以上の結果、当第3四半期連結累計期間におけるDX事業の売上高は844,529千円(前年同期比1.4%増)、セグメント損失は32,983千円(前年同期は200,131千円のセグメント損失)となりました。

 

 

(2) 財政状態の分析

(流動資産)

当第3四半期連結会計期間末における流動資産の残高は、9,794,855千円となり、前連結会計年度末に比べ91,735千円減少しております。主な増減要因は、現金及び預金の減少604,138千円、関係会社預け金の増加200,000千円、売掛金及び契約資産の増加190,362千円、前払費用の増加163,387千円、「その他」に含まれる未収入金の減少36,479千円であります。

(固定資産)

当第3四半期連結会計期間末における固定資産の残高は、5,654,077千円となり、前連結会計年度末に比べ966,363千円増加しております。

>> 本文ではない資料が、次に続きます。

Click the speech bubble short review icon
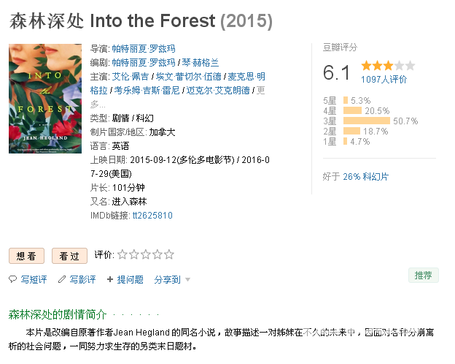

主な増減要因は、工具、器具及び備品(純額)の増加64,319千円、リース資産(純額)の増加115,670千円、ソフトウエアの増加768,797千円、投資有価証券の減少45,439千円、繰延税金資産の増加8,702千円であります。

(流動負債)

当第3四半期連結会計期間末における流動負債の残高は、4,685,856千円となり、前連結会計年度末に比べ619,203千円減少しております。主な増減要因は、買掛金の減少9,573千円、短期借入金の減少1,000,000千円、1年内返済予定の長期借入金の増加200,000千円、未払金の減少204,557千円、契約負債の増加290,666千円であります。

(固定負債)

当第3四半期連結会計期間末における固定負債の残高は、2,134,093千円となり、前連結会計年度末に比べ820,948千円増加しております。主な増減要因は、長期借入金の増加605,000千円、リース債務の増加83,634千円、繰延税金負債の増加130,860千円であります。

(純資産)

当第3四半期連結会計期間末における純資産の残高は、8,628,982千円となり、前連結会計年度末に比べ672,882千円増加しております。主な増減要因は、親会社株主に帰属する四半期純利益578,252千円及び支払配当金を449,946千円計上したこと等による利益剰余金の増加128,306千円、その他有価証券評価差額金の減少14,715千円、為替換算調整勘定の増加556,551千円、非支配株主持分の増加2,891千円であります。

 

(3) 事業上及び財務上の対処すべき課題

当第3四半期連結累計期間において、当社グループが対処すべき課題について重要な変更及び新たに生じた課題はありません。

 

(4) 研究開発活動

当第3四半期連結累計期間における研究開発費の総額は、68,038千円であります。これは、電子認証・印鑑事業事業及びDX事業に係るものであり、その主な内容は、IoT分野における研究開発活動であります。